I am a master’s student (M.Sc.) in Data Science at Uppsala University, with a prior Bachelor’s degree (B.Sc.) in Software Engineering & Management from the University of Gothenburg, in Sweden. The thesis topic explored in Software Engineering & Management was “Exploring Metrics for Safety and Reliability Assessment in an Automotive Emergency Braking Perception System: A Case Study”.
My interests are in the field of Machine Learning, and Deep Learning, with a deeper interest developing in the paradigm of Federated Machine Learning, allowing de-centralized model training from multiple clients in a privacy-enhanced method, where data does not need to be transferred, but occurs locally.
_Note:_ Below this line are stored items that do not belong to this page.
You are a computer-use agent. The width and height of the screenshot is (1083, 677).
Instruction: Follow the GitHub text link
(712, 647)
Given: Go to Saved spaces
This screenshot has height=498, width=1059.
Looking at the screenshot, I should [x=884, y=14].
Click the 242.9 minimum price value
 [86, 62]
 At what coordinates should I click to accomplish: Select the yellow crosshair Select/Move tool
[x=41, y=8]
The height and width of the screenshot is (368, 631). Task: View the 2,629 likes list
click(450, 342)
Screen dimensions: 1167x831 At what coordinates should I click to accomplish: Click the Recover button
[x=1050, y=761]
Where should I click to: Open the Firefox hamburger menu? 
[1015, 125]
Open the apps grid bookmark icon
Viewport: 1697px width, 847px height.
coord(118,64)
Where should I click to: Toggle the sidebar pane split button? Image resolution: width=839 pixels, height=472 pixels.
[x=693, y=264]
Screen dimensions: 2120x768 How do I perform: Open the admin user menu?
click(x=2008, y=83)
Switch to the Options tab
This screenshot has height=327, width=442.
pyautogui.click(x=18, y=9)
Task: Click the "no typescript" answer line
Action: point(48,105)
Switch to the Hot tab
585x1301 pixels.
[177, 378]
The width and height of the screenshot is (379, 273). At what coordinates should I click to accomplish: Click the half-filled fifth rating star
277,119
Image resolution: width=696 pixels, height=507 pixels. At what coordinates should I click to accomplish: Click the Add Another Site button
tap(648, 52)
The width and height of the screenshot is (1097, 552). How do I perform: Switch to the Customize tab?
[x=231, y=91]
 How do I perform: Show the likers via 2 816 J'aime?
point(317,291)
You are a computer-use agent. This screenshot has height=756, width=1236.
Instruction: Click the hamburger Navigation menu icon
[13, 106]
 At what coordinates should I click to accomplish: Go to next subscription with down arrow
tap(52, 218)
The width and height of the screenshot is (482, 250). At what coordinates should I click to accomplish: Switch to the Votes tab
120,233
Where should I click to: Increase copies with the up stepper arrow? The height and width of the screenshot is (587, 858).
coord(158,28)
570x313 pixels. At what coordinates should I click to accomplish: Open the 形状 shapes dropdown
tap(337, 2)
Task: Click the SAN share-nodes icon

I have previously worked in a diverse range of projects, primarily in full-stack web development, data analysis, feature engineering, and ML-powered application development.
- I have contributed in designing a data-intensive stock sentiment prediction application Marketpulse using Django and Tensorflow.
- using an explainable-AI framework (LIME)
- featuring re-training possibilities with an administrator-dashboard for versioning of models currently active on the application, and adding new models or replacing them for use on the production side.
Worked with orchestration of Large Language Models in applications of telecommunication products and specs-information retrieval at Ericsson R&D.
- Member of Development Division at Uppsala AI Society from August 2025.

Skills and Frameworks
I hold experience in software development in Python, Java, JavaScript, and HTML/CSS. In a diverse range of team-based environments, I have applied software development practices, particularly Agile methodologies like Kanban and Scrum.